Selected extract
****
Can Pilates Help to Reduce Stress Levels

There has been studies to suggest the benefits of mindfulness and exercise for relaxation. Mindful movement (the combination of meditation and movement) can really help to reduce stress. It works particularly well for people who struggle staying still and finding to meditate so this is a nice alternative. In Pilates you will focus your attention on flowing movements and your breath for a hour which is calming and therapeutic. You will improve your body awareness and your mind body connection through challenging but calming exercises.

Pilates can make you more present and therefore help you manage your stress more effectively. Moreover you will leave sessions feeling less stressed and energised. Pilates improves your mood as physical activity causes endorphins to be released and causes a positive feeling in the body. Activity can enhance wellbeing through a better sense of better self-confidence and the ability to rise to a challenge. Pilates classes are a great exercise to include as part of your stress reduction plan. 

Stress and Talking Therapy 

Cognitive behavioural therapy, mental and physical relaxation can reduce stress (Cochrane 2015). Talking therapy will help you understand your thought patterns and recognise your triggers. Write down a list of your triggers to understand what aggravates your stress. Understand your stress responses, do you experience headaches, high blood pressure and poor memory. Furthermore do you feel depressed, have digestive problems and put on weight. Write down things you can and cannot control. For the things you cannot control cross them off the list as there is no point worrying about them. Focus your energy and efforts on things you can control. When we are stressed, we can get caught up in unrealistic thoughts that stress us out even more. Therefore make a list of your unrealistic thoughts that in retrospect are simply not true. You then have the ability to change your thoughts to become realistic.

Stress Reduction Activities

Having activities that help relax the mind and body is very important. Find an activity that you enjoy as you are more likely to keep it going. Pilates, Tai chi and yoga are good examples of low impact exercise working on the mind-body connection. Dancing is another great form of exercise. Box breathing exercises, listening to relaxation music and prayer (if you are religious). There are lots of self care apps to help reduce your stress (Stress Tracker and Breathe2Relax).

Lifestyle Changes to Help to Reduce Stress Levels 

Look at your current lifestyle and identify your stress triggers. This will be the first step in order to make positive stress reduction changes. Top tips of finding time for relaxation and spending quality time with your friends to share your worries and laugh. There is evidence that changing work schedules may lead to a reduction of stress (Cochrane 2015). Therefore finding balance in your life with a good work life balance would be good idea. So ensure you get enough sleep, be active with regular walks or exercise and eat healthily. Find a support network with friends or local MINDsupport group (MIND 2020).
****
Work task 1
In the piece on Pilates and stress, what does physical activity cause the body to release?
Work task 2
List every stress response that the piece on Pilates and stress asks readers to check whether they experience.

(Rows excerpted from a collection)
****
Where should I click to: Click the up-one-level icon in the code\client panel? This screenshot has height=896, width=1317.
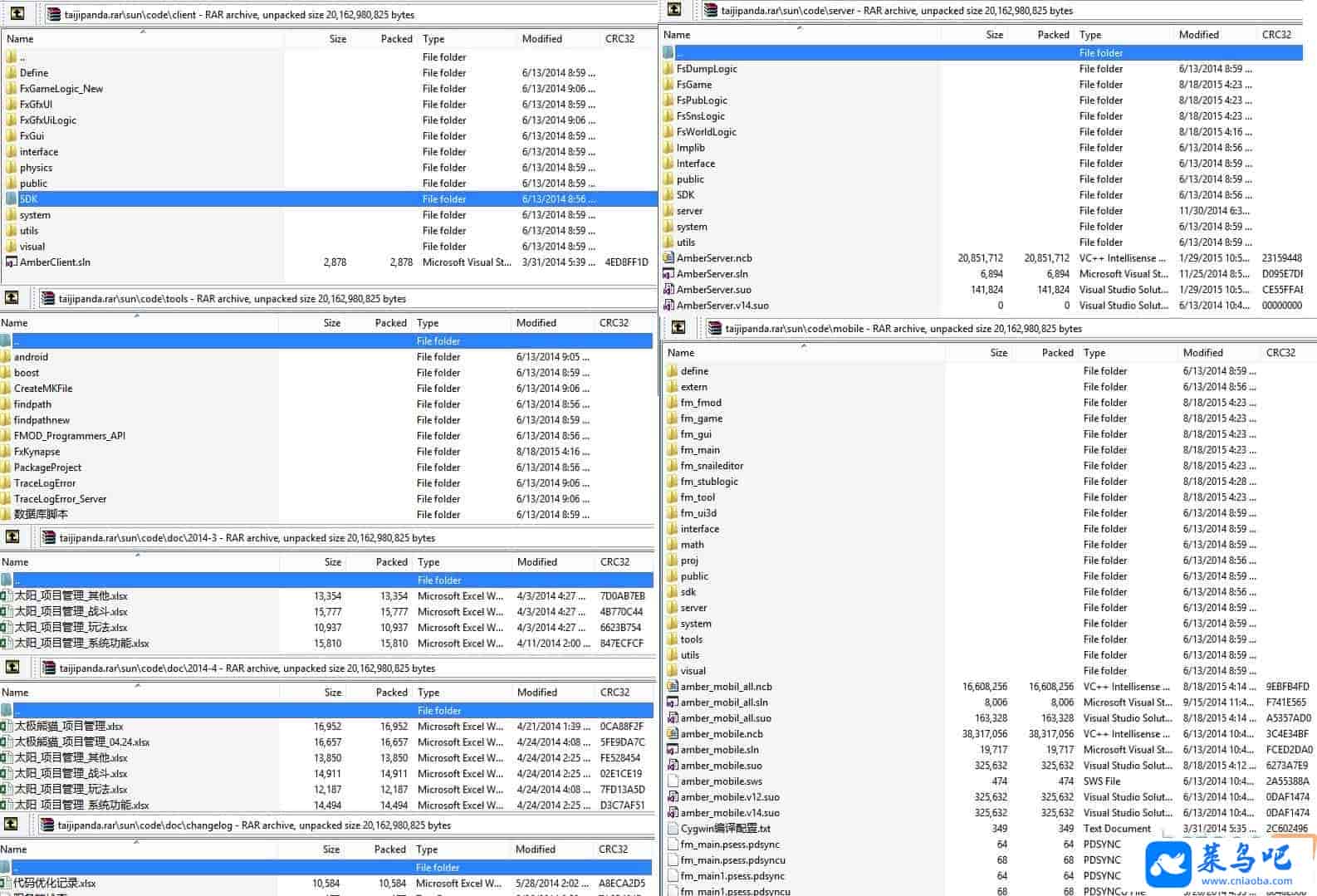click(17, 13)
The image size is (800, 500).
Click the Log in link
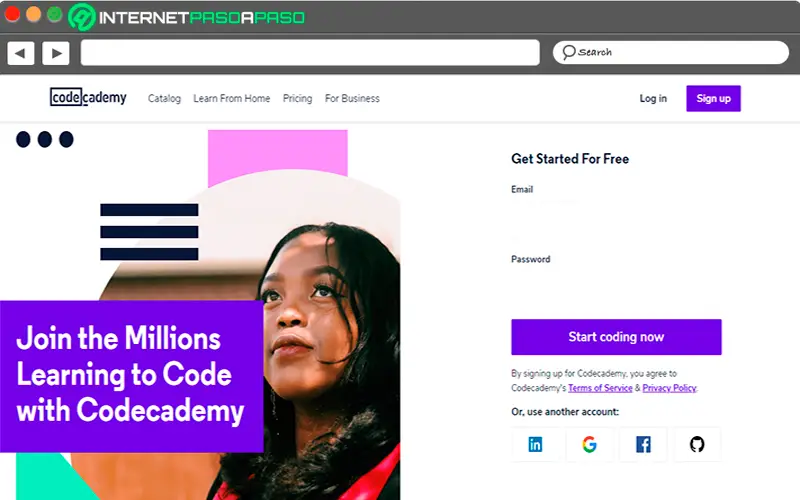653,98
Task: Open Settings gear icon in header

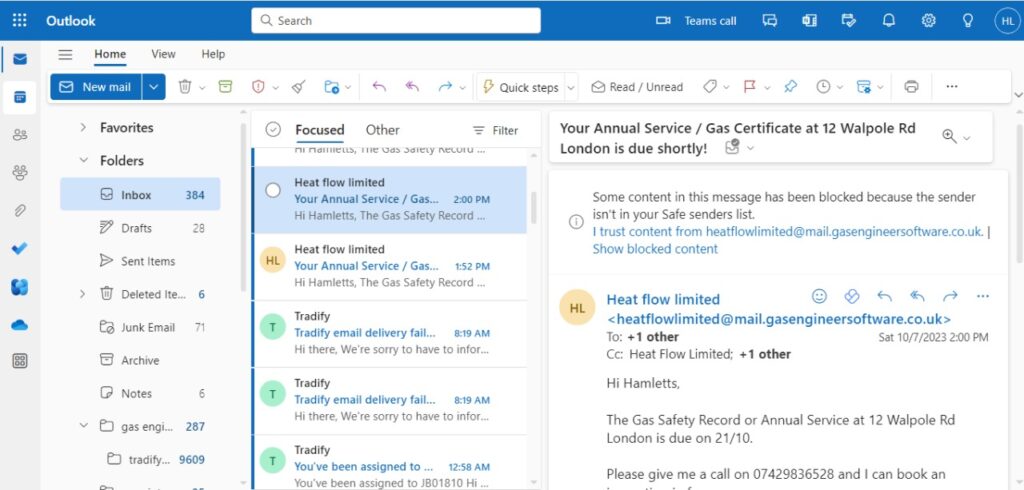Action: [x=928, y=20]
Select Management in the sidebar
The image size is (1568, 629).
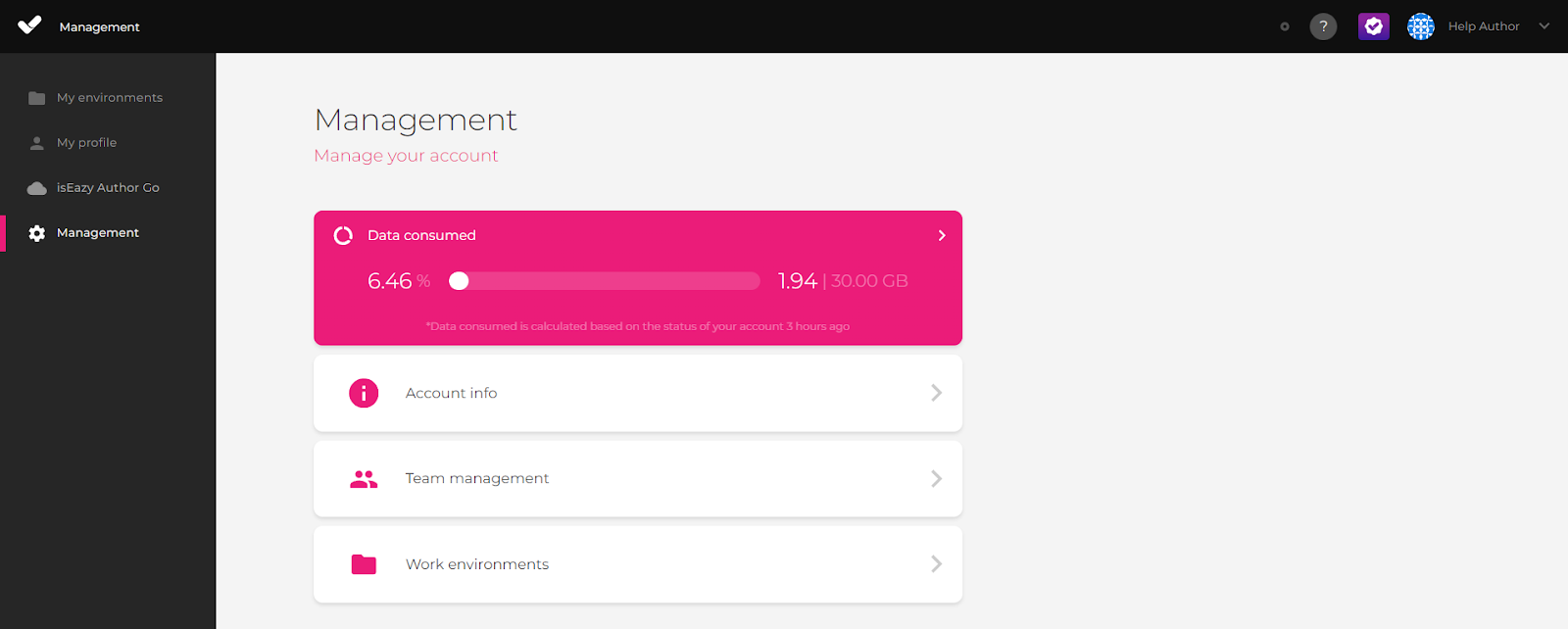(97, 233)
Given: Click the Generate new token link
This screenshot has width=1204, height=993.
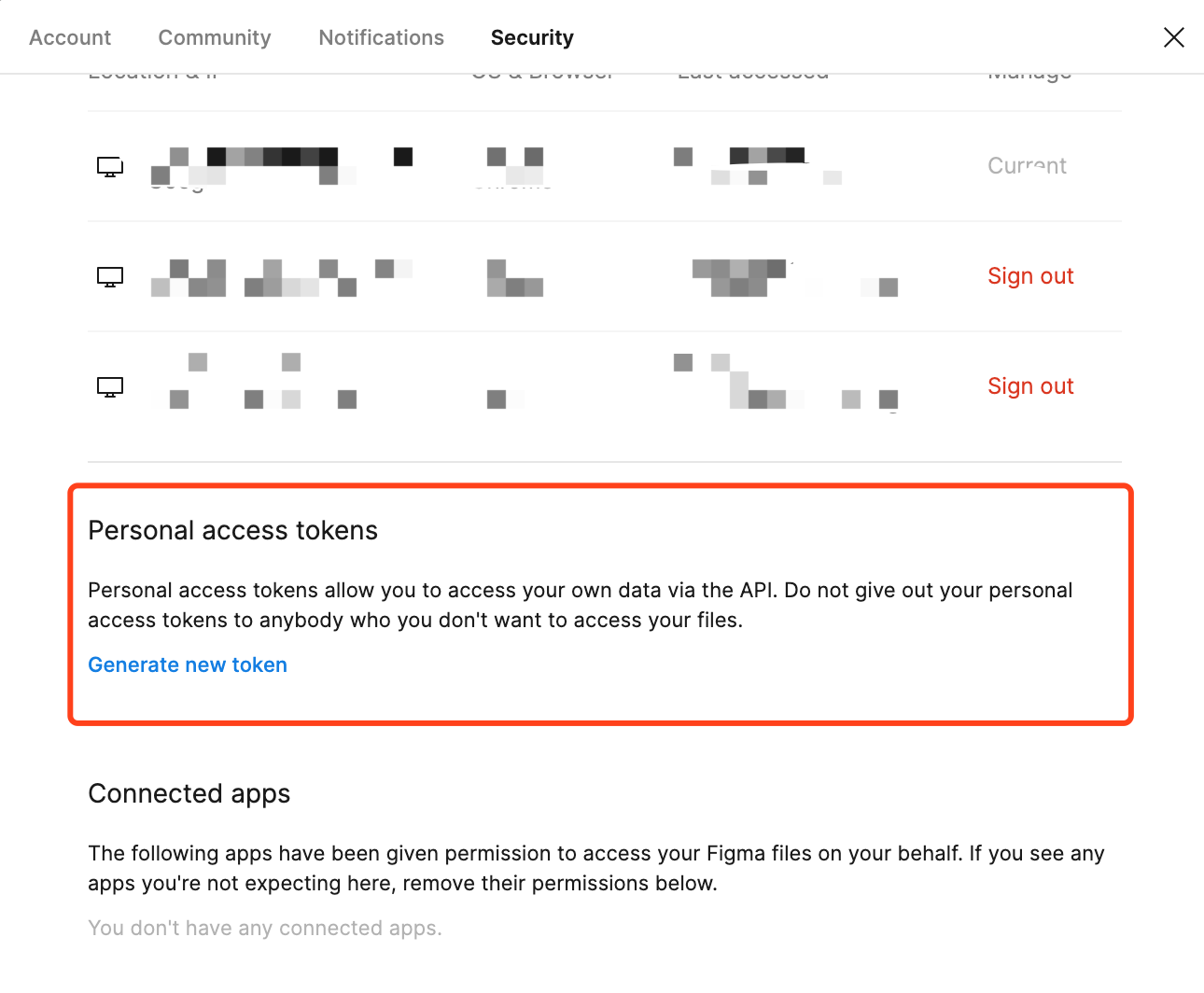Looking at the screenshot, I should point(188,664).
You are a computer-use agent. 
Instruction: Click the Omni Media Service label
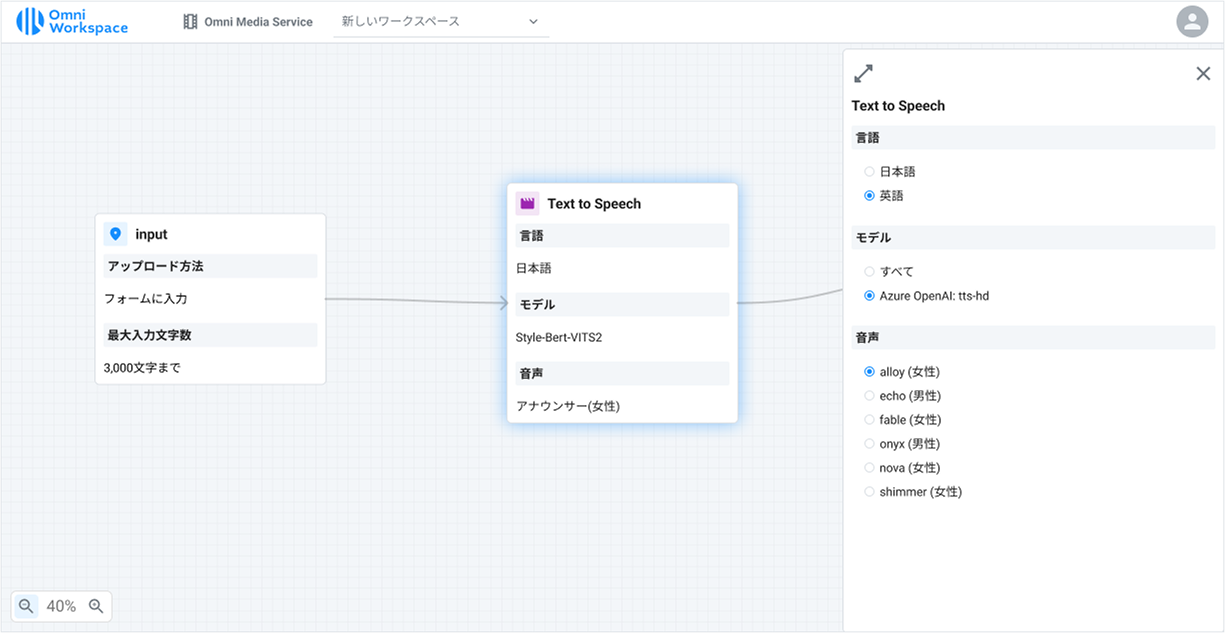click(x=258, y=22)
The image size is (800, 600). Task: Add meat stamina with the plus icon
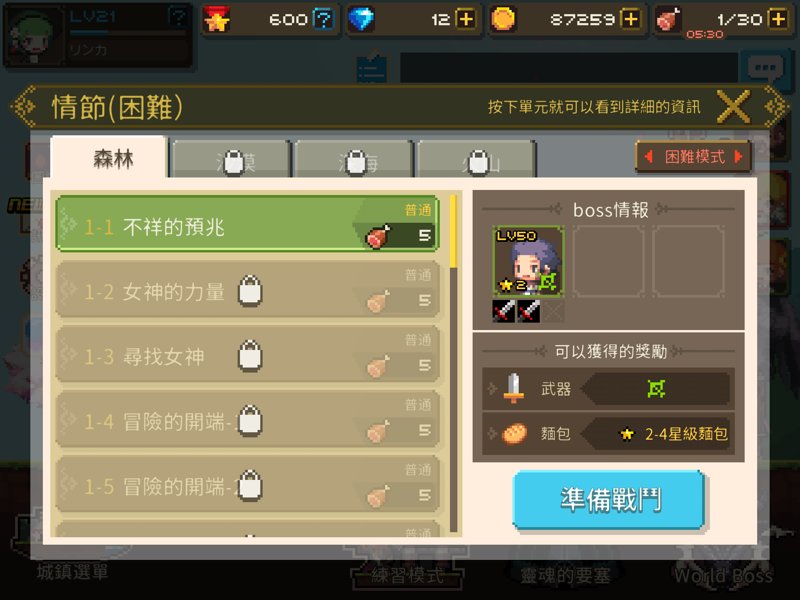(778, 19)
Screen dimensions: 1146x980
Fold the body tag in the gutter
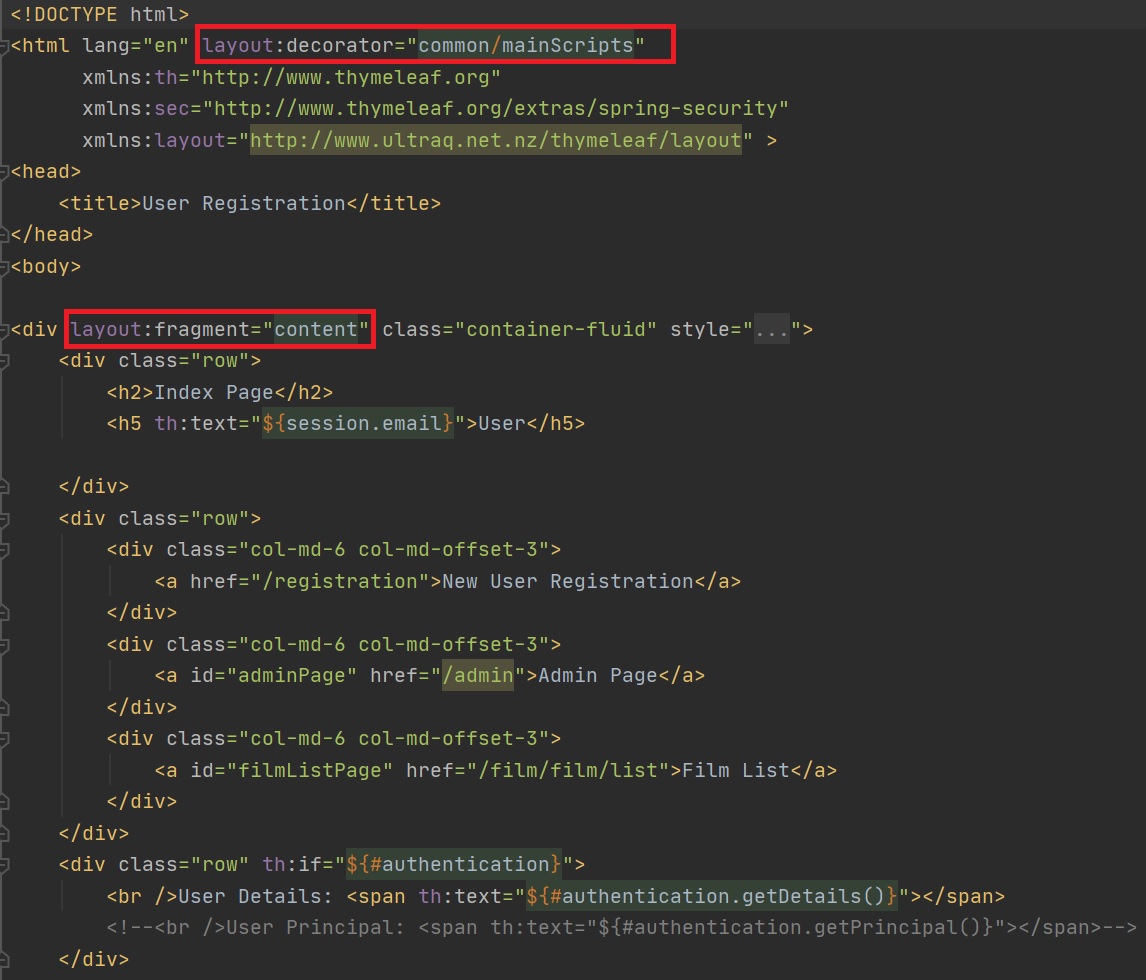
****
Written response 1
Endorphins

Written response 2
Headaches, high blood pressure, poor memory, feeling depressed, digestive problems, putting on weight